Penetrating injuries to the esophagus are relatively uncommon, and blunt injuries to the esophagus are rare. In patients not undergoing surgical exploration of a penetrating wound, the diagnosis of esophageal injury can be made using radiographic studies or endoscopy. A combination of esophagography and rigid esophagoscopy appears to be the most sensitive technique for identifying these injuries. However, frequently only one of these studies is performed unless there is a very high clinical suspicion of an esophageal injury.

In general, esophageal injuries are managed operatively. Most of these injuries can be directly repaired, particularly if they are diagnosed and treated within 24 h. If the injury is more than 24 h old, mediastinal inflammation may make it impossible to close the perforation. In those circumstances, drainage, with or without diversion, may be the only option.

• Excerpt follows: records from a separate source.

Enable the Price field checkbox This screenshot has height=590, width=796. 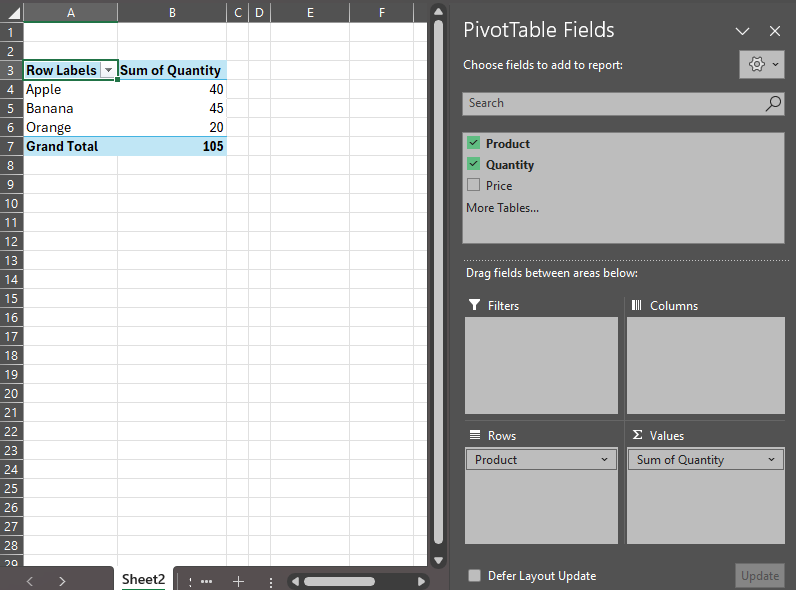pyautogui.click(x=474, y=185)
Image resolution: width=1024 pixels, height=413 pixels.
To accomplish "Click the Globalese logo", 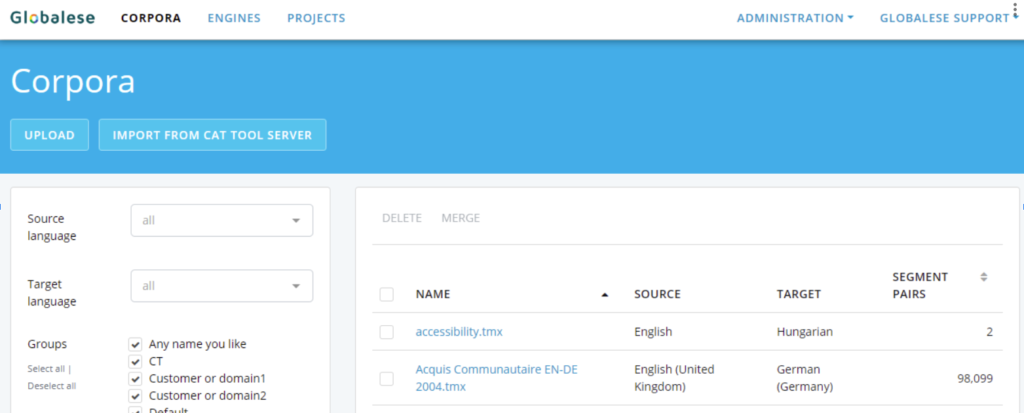I will [x=52, y=18].
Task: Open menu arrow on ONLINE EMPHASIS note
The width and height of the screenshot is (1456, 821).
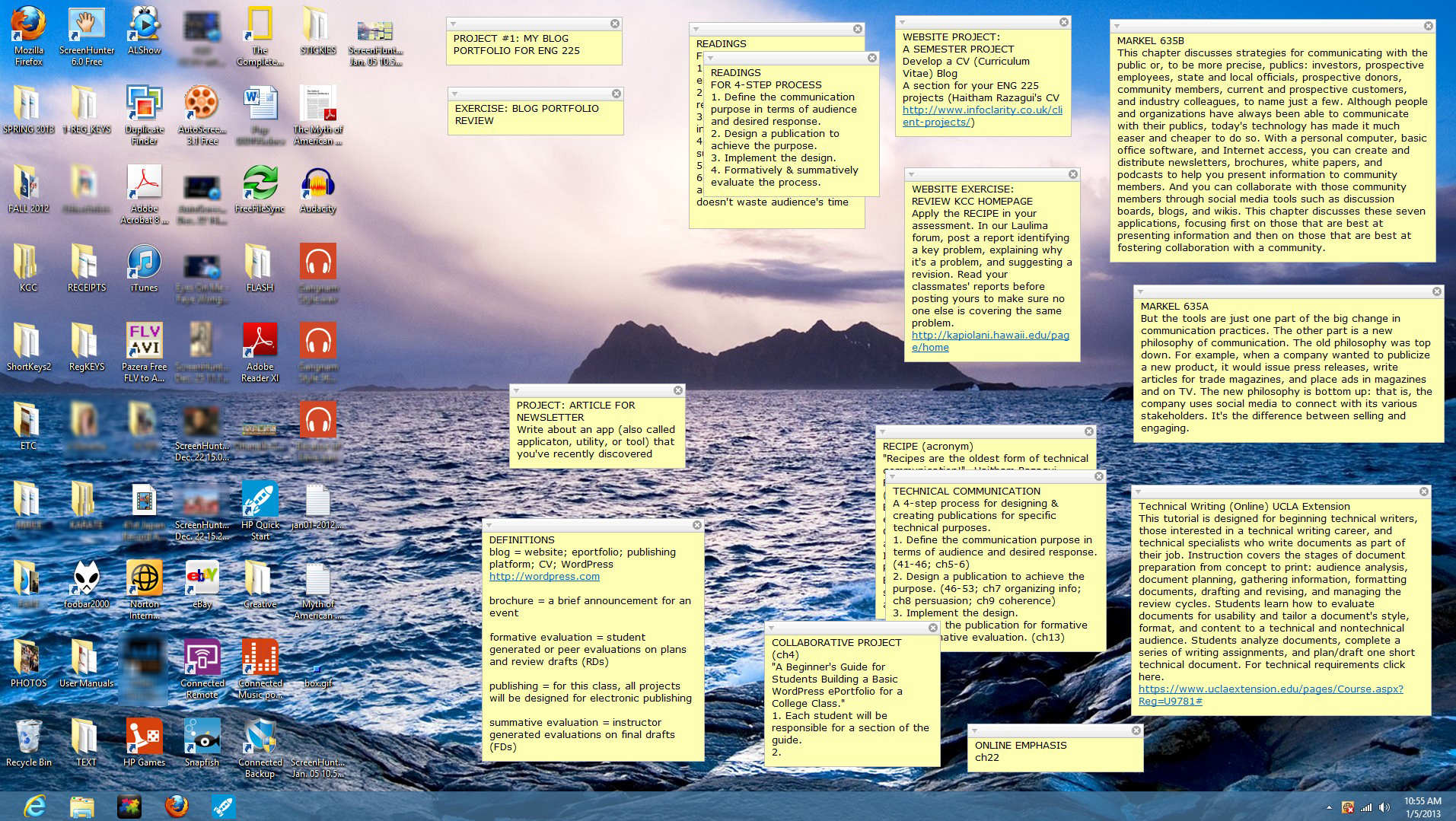Action: pos(974,731)
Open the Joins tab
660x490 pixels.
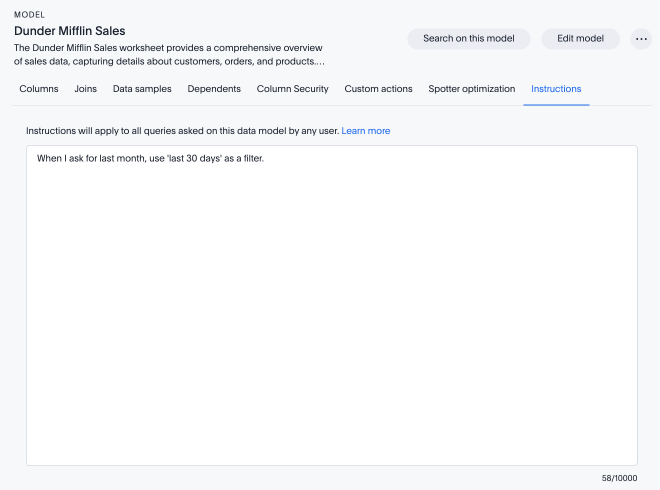(86, 89)
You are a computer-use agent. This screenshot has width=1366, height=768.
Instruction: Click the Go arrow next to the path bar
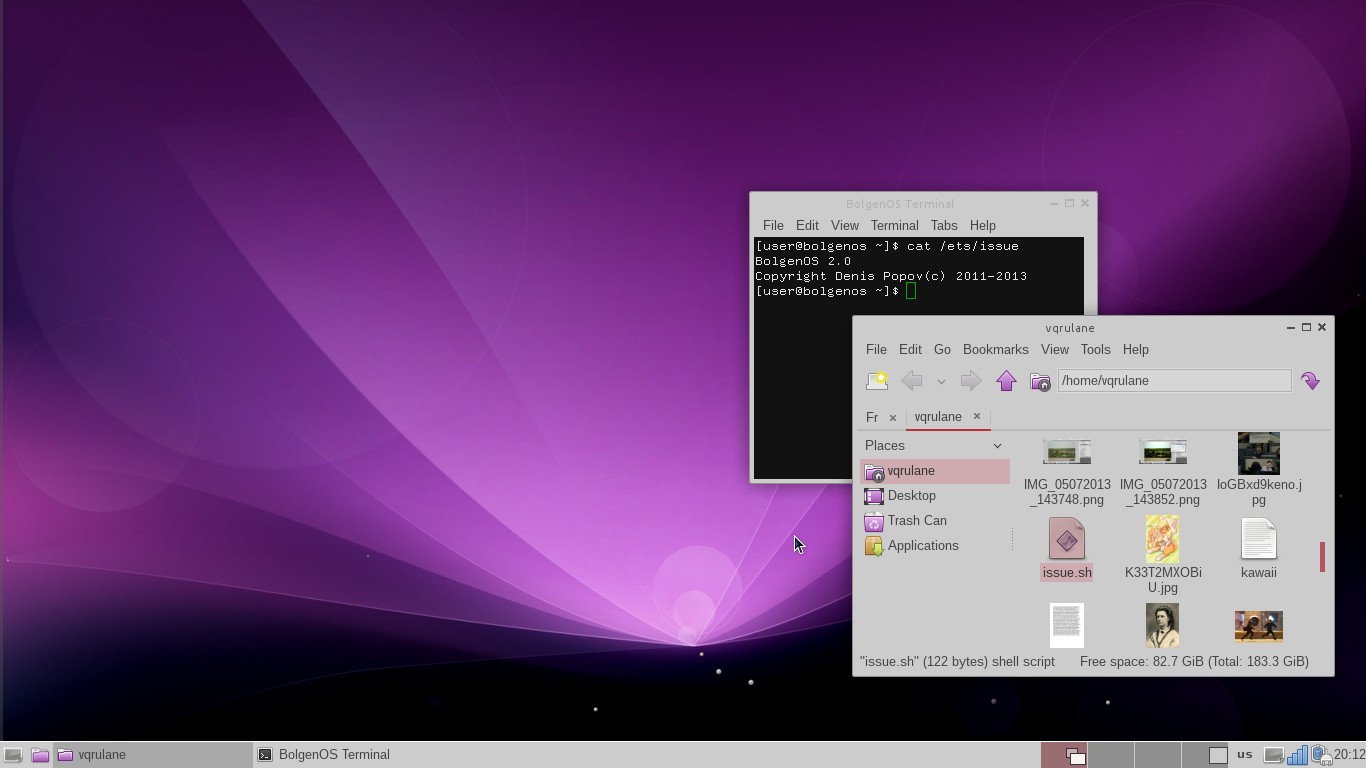pos(1310,381)
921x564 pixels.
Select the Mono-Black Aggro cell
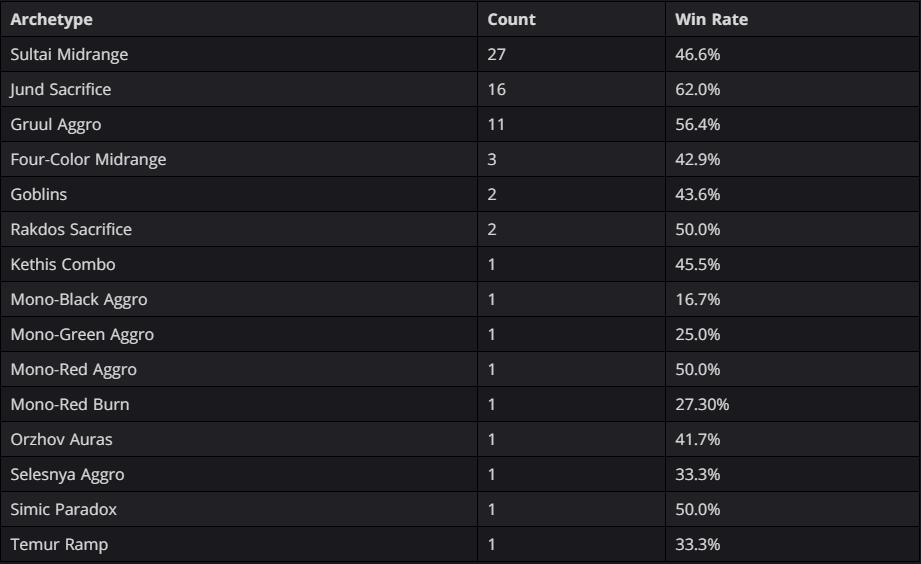click(239, 300)
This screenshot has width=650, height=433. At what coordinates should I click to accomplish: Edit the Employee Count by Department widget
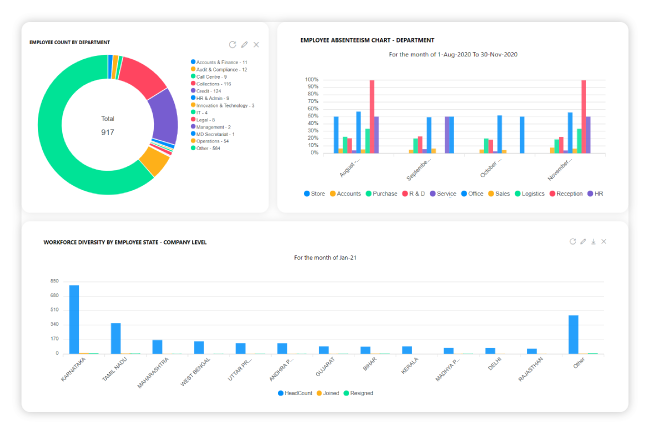click(x=244, y=44)
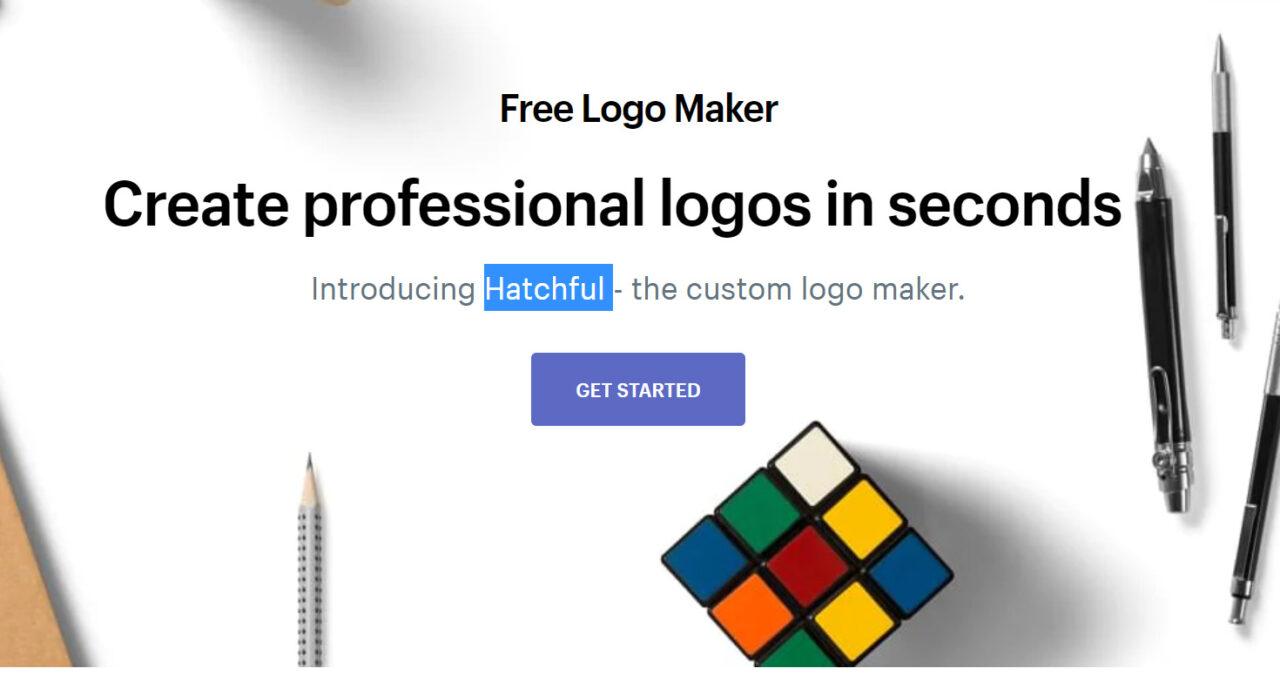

There have been a few case reports in which esophageal injuries have been successfully managed non-operatively in a manner similar to that employed for certain iatrogenic esophageal perforations. The general guidelines for non-operative management of iatrogenic esophageal injuries are that the perforation is small, the area of extravasation is contained and has free communication back to the esophagus, and the patient exhibits no clinical signs and symptoms of ongoing infection. Whether or not these guidelines can be safely extended to allow non-operative management of patients with traumatic esophageal injuries awaits a more definitive study.